• _Requirement_
Set down the lines of the data exactly, starting at the first and stopping after the line containing "This screenshot has height=565, width=1000.".

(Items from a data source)
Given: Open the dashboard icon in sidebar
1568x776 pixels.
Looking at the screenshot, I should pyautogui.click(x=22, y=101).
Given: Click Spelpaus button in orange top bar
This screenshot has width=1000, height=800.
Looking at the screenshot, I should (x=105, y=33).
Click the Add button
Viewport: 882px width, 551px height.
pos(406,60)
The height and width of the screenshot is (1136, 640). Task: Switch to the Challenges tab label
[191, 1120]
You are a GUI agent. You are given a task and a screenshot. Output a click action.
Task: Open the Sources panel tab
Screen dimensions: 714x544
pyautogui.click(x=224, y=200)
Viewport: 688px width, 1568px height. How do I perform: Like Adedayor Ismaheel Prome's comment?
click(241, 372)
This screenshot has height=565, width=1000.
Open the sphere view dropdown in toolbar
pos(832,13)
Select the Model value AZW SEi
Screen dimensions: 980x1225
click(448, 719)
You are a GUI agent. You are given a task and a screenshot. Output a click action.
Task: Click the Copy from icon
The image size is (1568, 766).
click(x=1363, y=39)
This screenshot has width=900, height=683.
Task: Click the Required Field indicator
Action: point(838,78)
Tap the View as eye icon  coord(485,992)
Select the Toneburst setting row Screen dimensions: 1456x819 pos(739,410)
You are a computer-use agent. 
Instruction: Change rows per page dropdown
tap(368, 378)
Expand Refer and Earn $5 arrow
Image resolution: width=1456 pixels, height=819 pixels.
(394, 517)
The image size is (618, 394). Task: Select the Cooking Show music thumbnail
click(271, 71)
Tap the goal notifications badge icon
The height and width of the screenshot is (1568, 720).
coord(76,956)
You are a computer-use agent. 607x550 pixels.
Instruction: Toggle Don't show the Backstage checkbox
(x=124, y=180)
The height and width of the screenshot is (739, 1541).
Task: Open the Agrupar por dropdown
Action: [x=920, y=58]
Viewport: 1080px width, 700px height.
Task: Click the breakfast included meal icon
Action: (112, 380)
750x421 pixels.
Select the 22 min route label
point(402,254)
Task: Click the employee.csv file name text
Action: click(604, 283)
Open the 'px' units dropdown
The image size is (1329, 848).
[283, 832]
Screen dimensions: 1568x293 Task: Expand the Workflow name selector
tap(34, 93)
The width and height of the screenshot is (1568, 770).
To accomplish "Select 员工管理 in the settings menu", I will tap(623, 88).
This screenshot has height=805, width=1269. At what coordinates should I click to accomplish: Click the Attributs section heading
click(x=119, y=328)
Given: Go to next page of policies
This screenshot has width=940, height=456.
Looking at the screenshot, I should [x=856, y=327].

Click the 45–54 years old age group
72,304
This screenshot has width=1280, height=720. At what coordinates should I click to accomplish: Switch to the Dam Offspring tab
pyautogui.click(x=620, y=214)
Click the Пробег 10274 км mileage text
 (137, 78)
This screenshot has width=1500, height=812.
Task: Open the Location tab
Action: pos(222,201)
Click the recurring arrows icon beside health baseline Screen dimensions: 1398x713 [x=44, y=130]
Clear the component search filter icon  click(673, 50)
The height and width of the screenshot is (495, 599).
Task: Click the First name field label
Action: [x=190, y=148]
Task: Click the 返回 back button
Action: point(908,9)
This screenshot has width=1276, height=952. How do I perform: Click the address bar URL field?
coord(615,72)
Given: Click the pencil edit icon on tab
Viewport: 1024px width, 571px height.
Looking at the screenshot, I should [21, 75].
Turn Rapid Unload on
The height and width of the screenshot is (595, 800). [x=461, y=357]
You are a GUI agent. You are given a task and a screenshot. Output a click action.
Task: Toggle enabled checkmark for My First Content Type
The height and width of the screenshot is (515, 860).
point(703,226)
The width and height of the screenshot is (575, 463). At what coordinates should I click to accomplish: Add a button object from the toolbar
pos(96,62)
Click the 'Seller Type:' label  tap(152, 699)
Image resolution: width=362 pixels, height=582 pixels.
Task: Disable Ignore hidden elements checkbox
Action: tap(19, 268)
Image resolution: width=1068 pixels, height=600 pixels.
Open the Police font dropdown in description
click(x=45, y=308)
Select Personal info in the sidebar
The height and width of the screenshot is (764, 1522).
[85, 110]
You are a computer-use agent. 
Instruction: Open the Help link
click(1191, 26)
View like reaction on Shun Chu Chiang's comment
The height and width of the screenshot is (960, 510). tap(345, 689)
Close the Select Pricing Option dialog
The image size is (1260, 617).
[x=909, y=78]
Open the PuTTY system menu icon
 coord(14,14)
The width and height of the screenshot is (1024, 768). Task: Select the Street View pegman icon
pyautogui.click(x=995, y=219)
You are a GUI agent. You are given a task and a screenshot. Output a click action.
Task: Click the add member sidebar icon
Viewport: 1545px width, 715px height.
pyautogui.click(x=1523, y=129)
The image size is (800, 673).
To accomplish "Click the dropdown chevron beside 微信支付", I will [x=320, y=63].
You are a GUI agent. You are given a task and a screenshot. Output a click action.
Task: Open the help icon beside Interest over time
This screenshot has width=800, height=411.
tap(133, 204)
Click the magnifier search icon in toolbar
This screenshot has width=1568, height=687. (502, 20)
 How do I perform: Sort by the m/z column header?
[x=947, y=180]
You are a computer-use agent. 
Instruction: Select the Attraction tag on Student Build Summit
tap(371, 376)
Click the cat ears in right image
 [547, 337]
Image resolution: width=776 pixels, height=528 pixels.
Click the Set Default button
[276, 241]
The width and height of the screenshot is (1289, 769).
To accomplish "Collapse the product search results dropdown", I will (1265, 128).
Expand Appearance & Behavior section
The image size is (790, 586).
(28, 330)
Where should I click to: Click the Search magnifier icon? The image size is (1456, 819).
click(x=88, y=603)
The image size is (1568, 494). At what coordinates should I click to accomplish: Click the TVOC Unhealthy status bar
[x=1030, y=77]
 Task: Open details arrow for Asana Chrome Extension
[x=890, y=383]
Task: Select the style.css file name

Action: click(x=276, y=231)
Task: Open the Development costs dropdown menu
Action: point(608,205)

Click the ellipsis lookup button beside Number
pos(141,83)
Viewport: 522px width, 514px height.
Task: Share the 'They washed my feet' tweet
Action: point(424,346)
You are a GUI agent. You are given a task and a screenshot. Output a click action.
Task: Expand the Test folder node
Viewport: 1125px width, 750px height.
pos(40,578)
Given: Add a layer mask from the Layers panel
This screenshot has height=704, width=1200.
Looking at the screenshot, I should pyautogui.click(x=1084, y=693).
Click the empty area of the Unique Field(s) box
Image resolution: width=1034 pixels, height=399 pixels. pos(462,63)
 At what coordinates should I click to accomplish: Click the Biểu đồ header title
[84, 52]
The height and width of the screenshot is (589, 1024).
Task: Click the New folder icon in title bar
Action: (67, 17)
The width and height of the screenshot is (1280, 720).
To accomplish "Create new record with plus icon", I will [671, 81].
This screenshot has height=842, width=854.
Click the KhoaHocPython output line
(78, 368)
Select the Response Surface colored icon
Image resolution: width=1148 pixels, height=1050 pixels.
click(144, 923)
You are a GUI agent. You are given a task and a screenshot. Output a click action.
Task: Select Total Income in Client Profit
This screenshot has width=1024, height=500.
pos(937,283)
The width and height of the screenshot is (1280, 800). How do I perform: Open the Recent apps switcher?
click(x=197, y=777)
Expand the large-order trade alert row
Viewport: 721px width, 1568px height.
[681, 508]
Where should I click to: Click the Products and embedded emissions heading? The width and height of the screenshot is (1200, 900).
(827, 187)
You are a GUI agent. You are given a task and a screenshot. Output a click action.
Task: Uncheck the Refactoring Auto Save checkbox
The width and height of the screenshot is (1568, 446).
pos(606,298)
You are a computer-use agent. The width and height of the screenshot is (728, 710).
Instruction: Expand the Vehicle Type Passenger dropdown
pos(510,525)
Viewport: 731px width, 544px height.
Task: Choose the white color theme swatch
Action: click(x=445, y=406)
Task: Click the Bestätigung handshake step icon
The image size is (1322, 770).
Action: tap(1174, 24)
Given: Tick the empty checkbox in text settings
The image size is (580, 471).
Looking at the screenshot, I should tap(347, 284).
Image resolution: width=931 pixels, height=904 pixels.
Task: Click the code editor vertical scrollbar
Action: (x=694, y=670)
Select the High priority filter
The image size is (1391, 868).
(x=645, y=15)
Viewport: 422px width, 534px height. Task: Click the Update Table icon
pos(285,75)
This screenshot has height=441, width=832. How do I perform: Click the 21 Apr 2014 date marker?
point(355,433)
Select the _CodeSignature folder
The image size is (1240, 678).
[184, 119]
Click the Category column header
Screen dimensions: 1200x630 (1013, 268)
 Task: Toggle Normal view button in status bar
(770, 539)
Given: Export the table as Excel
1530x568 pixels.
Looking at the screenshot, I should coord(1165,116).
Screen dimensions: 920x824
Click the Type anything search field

• _Written response_
Given: Open the dashboard icon in sidebar
1568x776 pixels.
Looking at the screenshot, I should pyautogui.click(x=22, y=101).
Given: Click Spelpaus button in orange top bar
This screenshot has width=1000, height=800.
Looking at the screenshot, I should (x=105, y=33).
Click the Add button
Viewport: 882px width, 551px height.
pos(406,60)
The height and width of the screenshot is (1136, 640). Task: Switch to the Challenges tab label
[191, 1120]
You are a GUI agent. You are given a task and a screenshot. Output a click action.
Task: Open the Sources panel tab
Screen dimensions: 714x544
pyautogui.click(x=224, y=200)
Viewport: 688px width, 1568px height. How do I perform: Like Adedayor Ismaheel Prome's comment?
click(241, 372)
This screenshot has height=565, width=1000.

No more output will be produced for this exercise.